Adversarial training and data augmentation with noise are widely adopted techniques to enhance the performance of neural networks. This paper investigates adversarial training and data augmentation with noise in the context of regularized regression in a reproducing kernel Hilbert space (RKHS). We establish the limiting formula for these techniques as the attack and noise size, as well as the regularization parameter, tend to zero.
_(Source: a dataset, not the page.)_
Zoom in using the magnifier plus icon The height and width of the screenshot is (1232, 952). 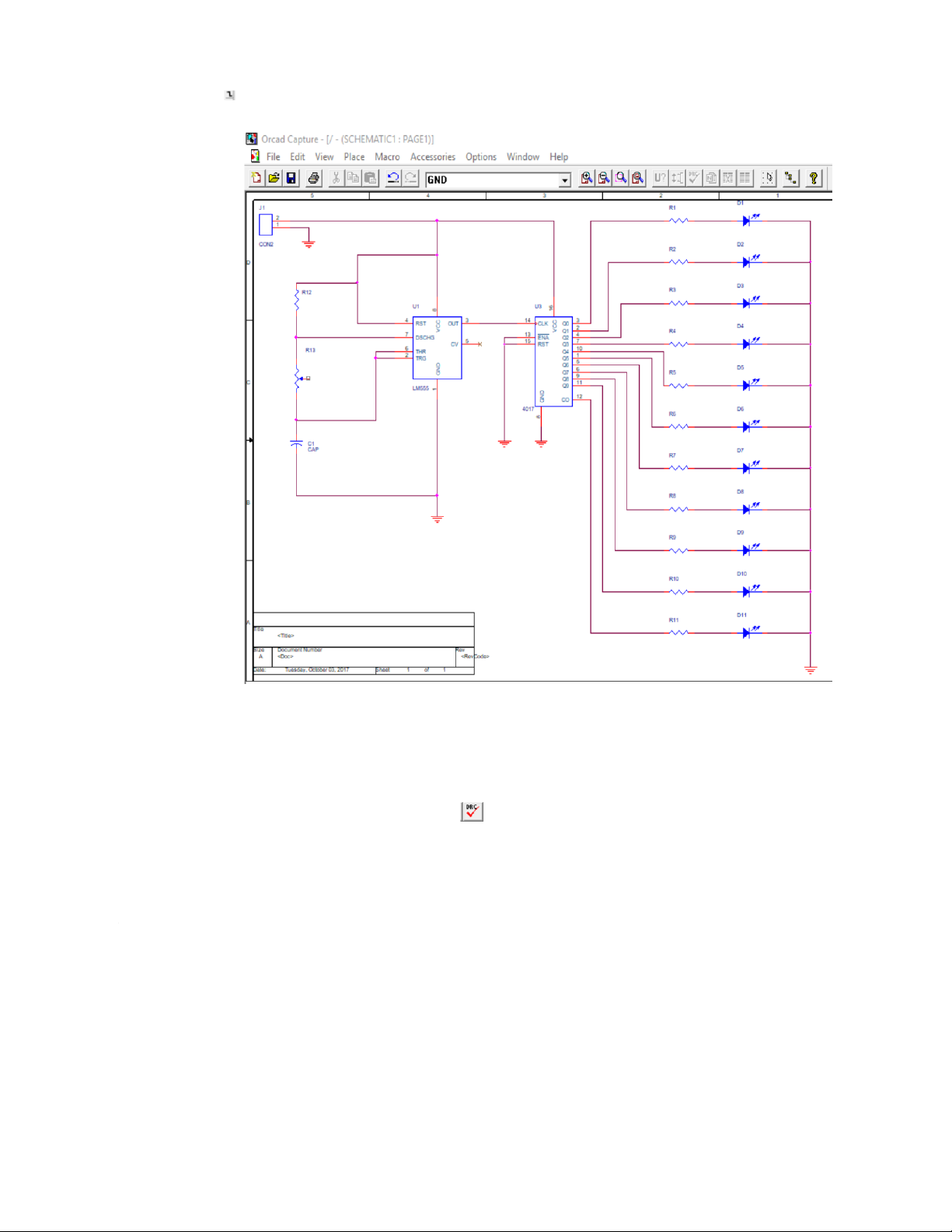point(587,179)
Based on this limiting formula, we analyze specific scenarios and demonstrate that, without appropriate regularization, these two methods may have larger generalization error and Lipschitz constant than standard kernel regression. However, by selecting the appropriate regularization parameter, these two methods can outperform standard kernel regression and achieve smaller generalization error and Lipschitz constant. These findings support the empirical observations that adversarial training can lead to overfitting, and appropriate regularization methods, such as early stopping, can alleviate this issue.

翻译：对抗训练和噪声数据增强是提升神经网络性能的常用技术。本文在再生核希尔伯特空间（RKHS）的正则化回归框架下研究对抗训练与噪声数据增强方法。我们建立了当攻击强度、噪声幅度以及正则化参数趋于零时这些技术对应的极限公式。基于该极限公式，我们分析了具体场景，并证明在没有适当正则化的情况下，这两种方法可能比标准核回归产生更大的泛化误差和Lipschitz常数。然而，通过选择恰当的正则化参数，这两种方法能够超越标准核回归，获得更小的泛化误差和Lipschitz常数。这些发现支持了对抗训练可能导致过拟合的实证观察，而早期停止等适当正则化方法能够缓解这一问题。